Em nota oficial, o Banco Central informou que seu diretor de Fiscalização, Ailton de Aquino, “jamais recomendou a aquisição de carteiras fraudadas” do Banco Master pelo BRB (Banco de Brasília). A declaração é uma resposta direta a uma reportagem do jornal O Globo, que, com base em relatos e mensagens, afirmou que o diretor teria pedido ao então presidente do BRB, Paulo Henrique Costa, que comprasse carteiras de crédito consignado posteriormente identificadas como fraudulentas.
O BC destacou o compromisso do diretor com a transparência, afirmando que ele colocou “à disposição do Ministério Público Federal e da Polícia Federal suas informações bancárias, fiscais e dos registros das conversas que realizou” com o ex-presidente do BRB, renunciando ao sigilo desses dados para os fins da investigação.
No comunicado, a autarquia enfatizou que foi a própria área de supervisão, comandada por Aquino, que identificou as inconsistências nas operações do Banco Master. Segundo a nota, a área “promoveu rigorosas investigações, que levaram à demonstração da insubsistência dos ativos” e foi responsável por comunicar os ilícitos criminais ao MPF, fornecendo documentação comprobatória e análises técnicas.

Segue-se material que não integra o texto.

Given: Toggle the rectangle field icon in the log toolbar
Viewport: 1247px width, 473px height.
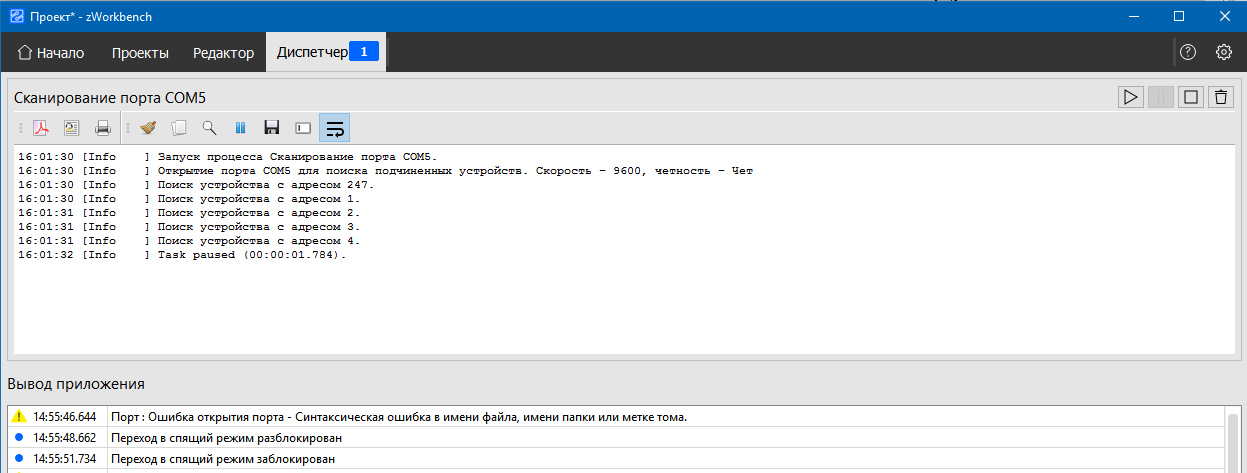Looking at the screenshot, I should (303, 128).
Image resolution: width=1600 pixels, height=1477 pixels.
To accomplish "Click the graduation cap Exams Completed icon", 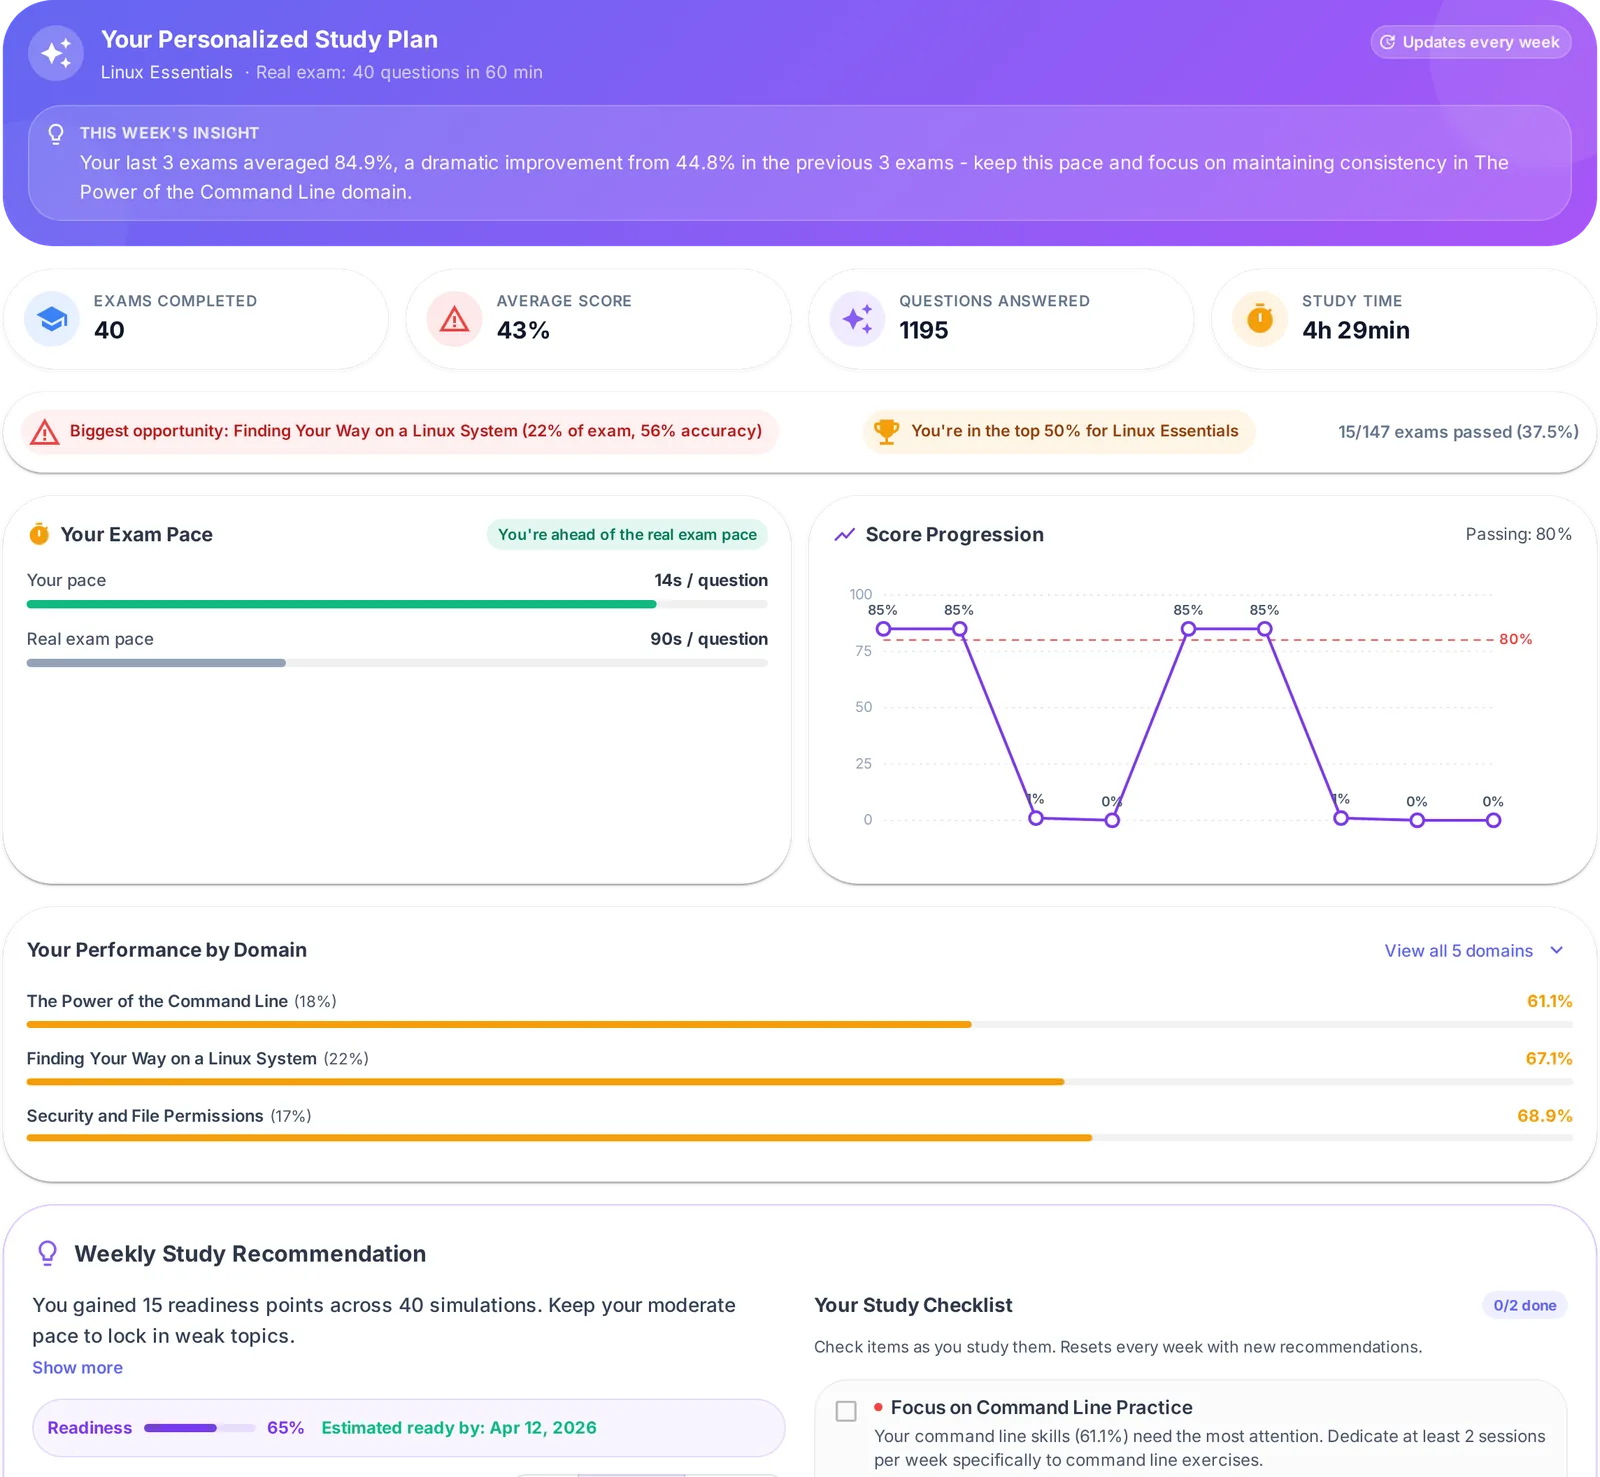I will [x=52, y=319].
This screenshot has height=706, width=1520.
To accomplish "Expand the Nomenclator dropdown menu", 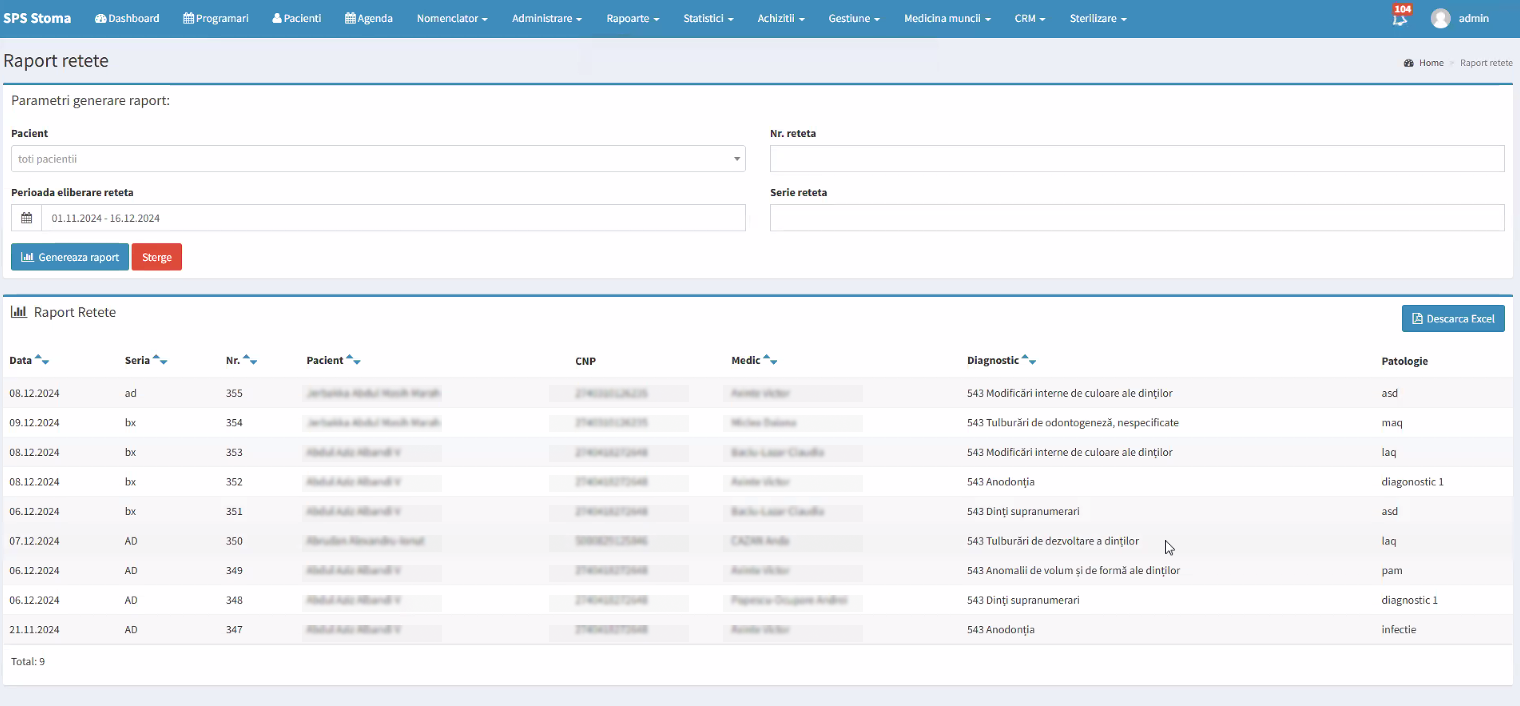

Ainda de acordo com o BC, a supervisão aplicou uma medida prudencial preventiva ao BRB para evitar novas operações problemáticas e foi o próprio diretor Ailton de Aquino quem propôs à Diretoria Colegiada do BC a liquidação extrajudicial das instituições do Conglomerado Master, justificada pelos ilícitos praticados.
O Banco Central reafirmou que, por lei, a responsabilidade pela análise da qualidade dos créditos adquiridos no mercado é “exclusiva e integral” de cada instituição financeira, cabendo a elas manter os controles internos adequados. Ao BC, cabe o acompanhamento permanente das condições de liquidez do sistema para garantir sua estabilidade e proteger os interesses de depositantes e credores, atividade que a área de supervisão desempenha rotineiramente.